_Work request_.
The entries below contain a line with "Given: Click the Event column header" and a line with "This screenshot has height=425, width=730.". Quote exactly those two lines and all lines between them.

_Available data_.
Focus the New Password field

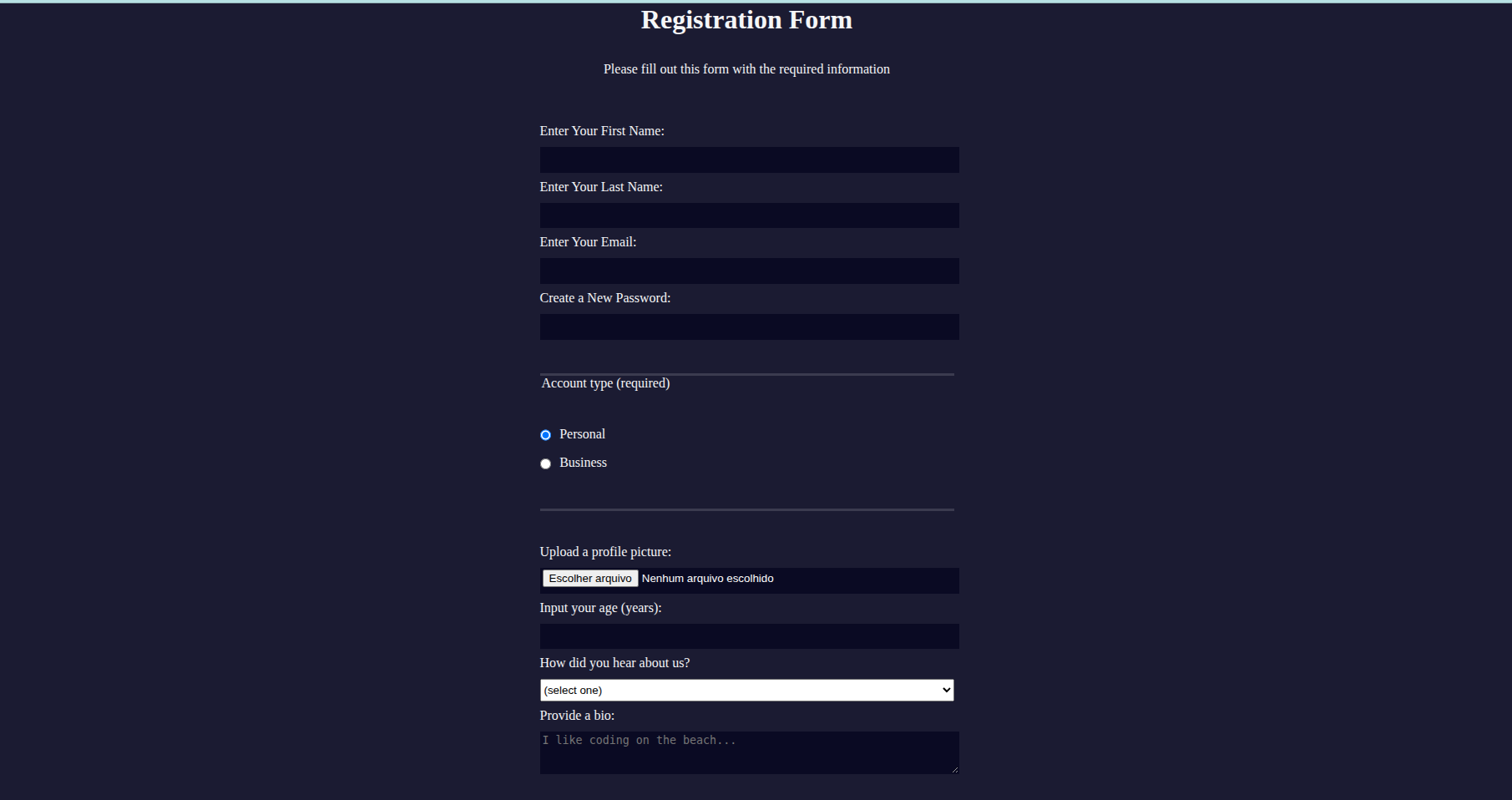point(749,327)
==
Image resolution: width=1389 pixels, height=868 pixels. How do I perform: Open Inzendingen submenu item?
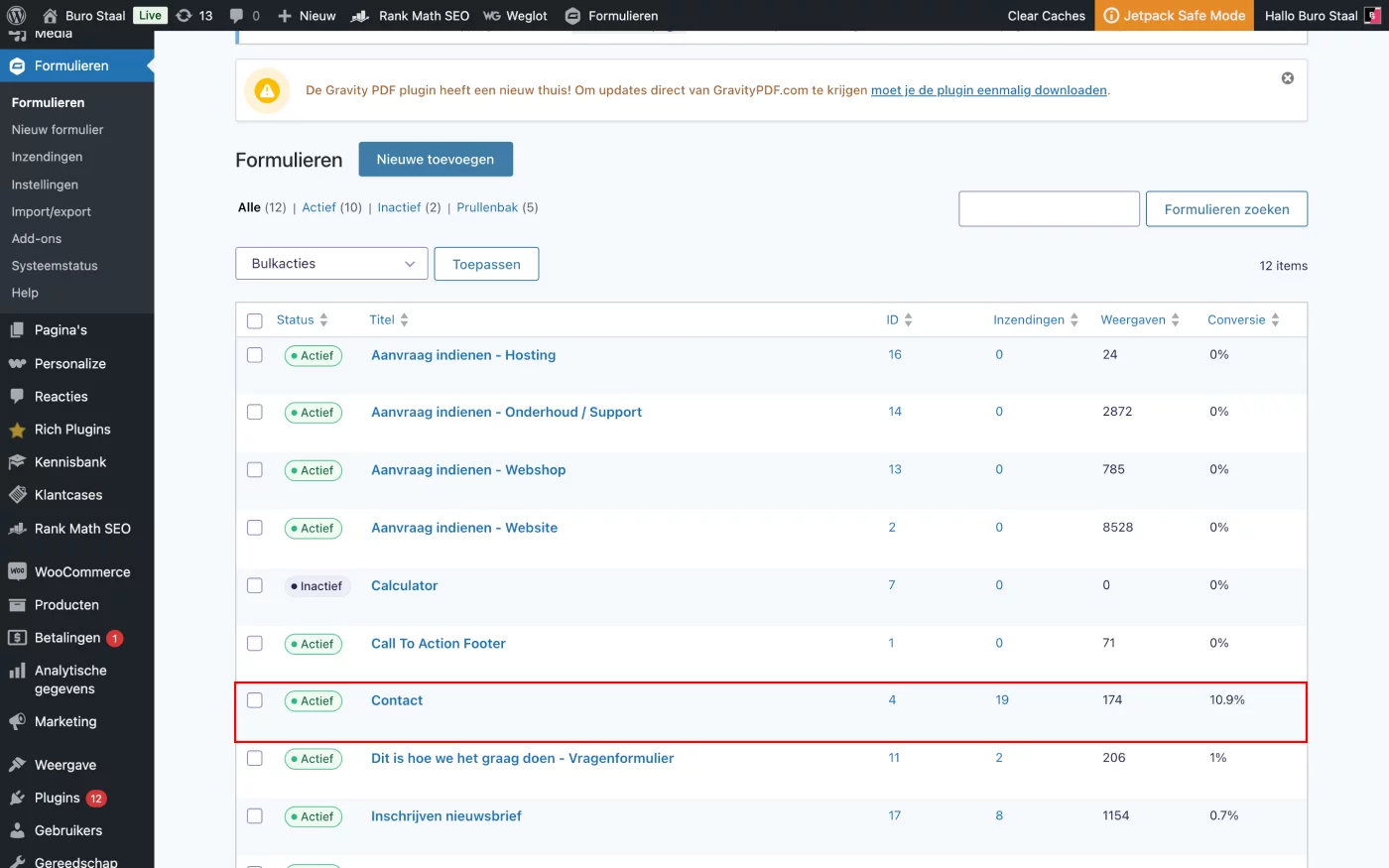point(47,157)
==
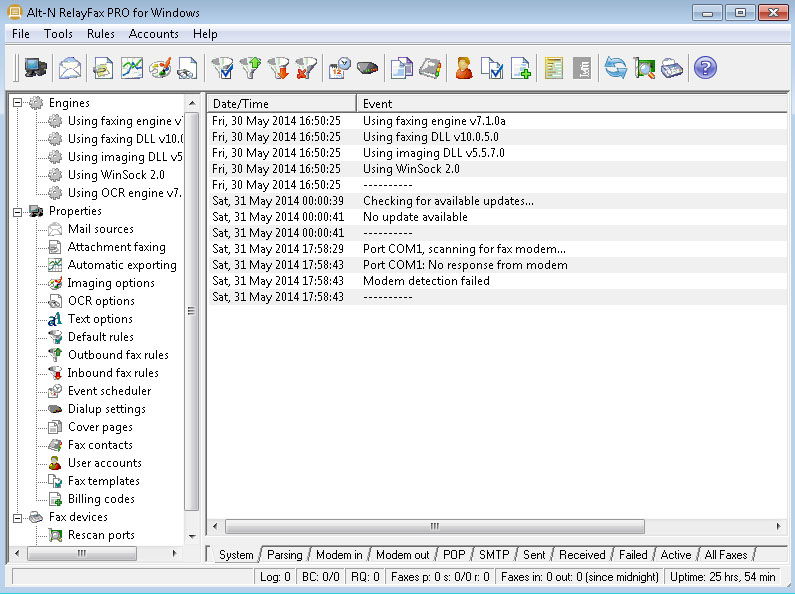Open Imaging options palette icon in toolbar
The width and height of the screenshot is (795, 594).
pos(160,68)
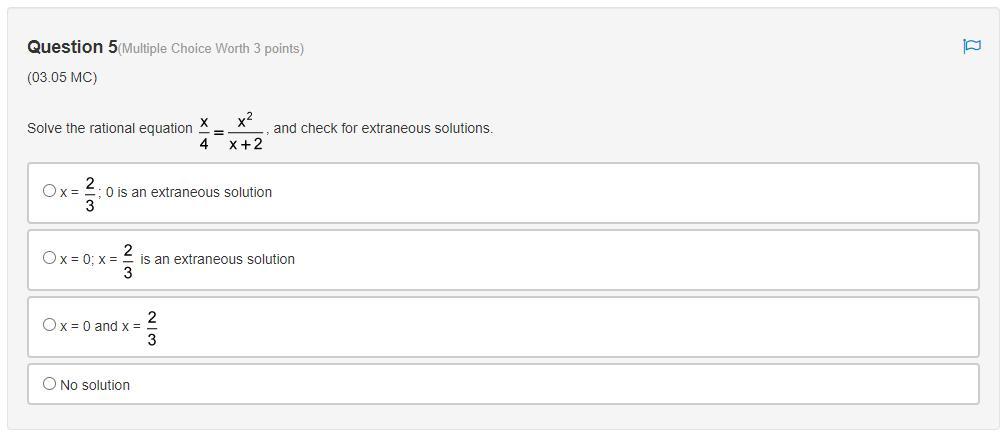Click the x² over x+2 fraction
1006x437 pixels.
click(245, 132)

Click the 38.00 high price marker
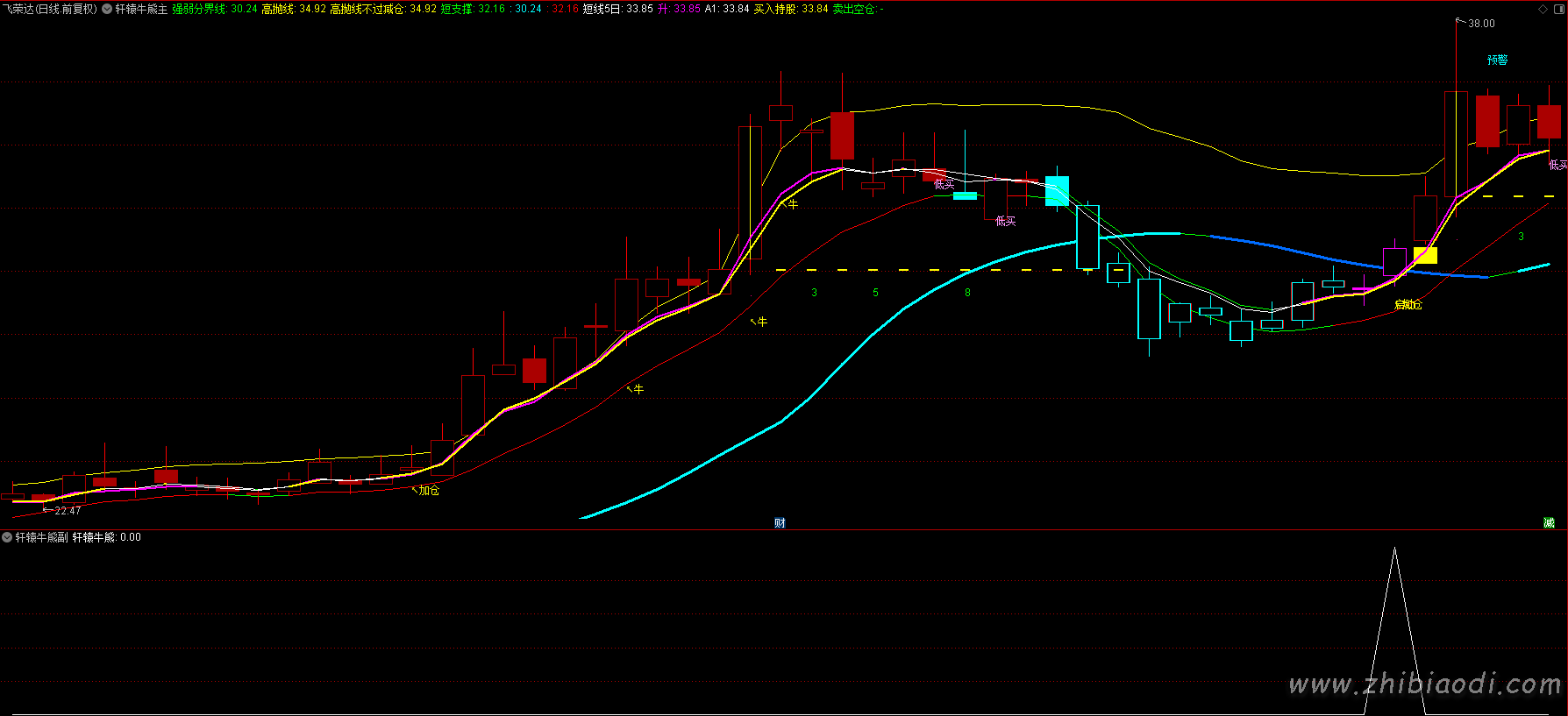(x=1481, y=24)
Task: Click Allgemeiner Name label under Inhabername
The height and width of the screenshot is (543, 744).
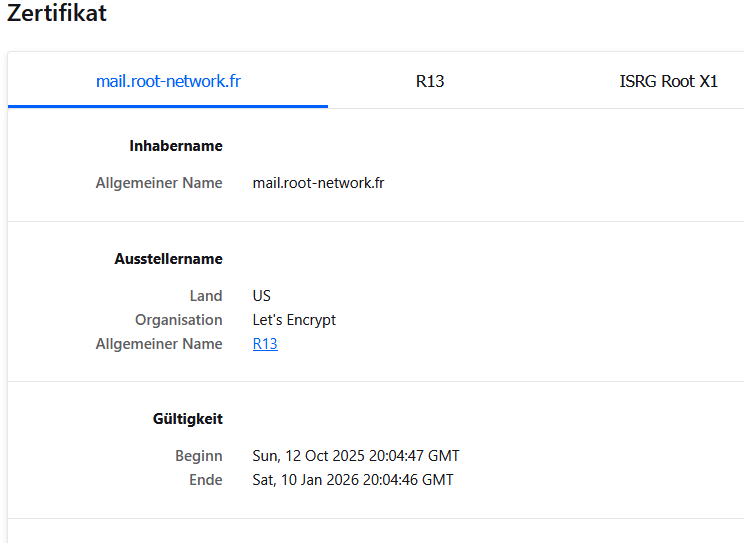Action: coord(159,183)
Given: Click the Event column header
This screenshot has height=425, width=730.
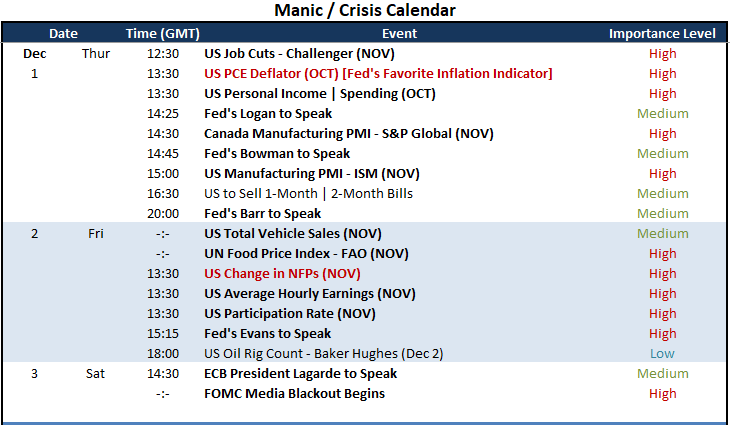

_Exercise answer_.
Given: Click the Event column header
This screenshot has height=425, width=730.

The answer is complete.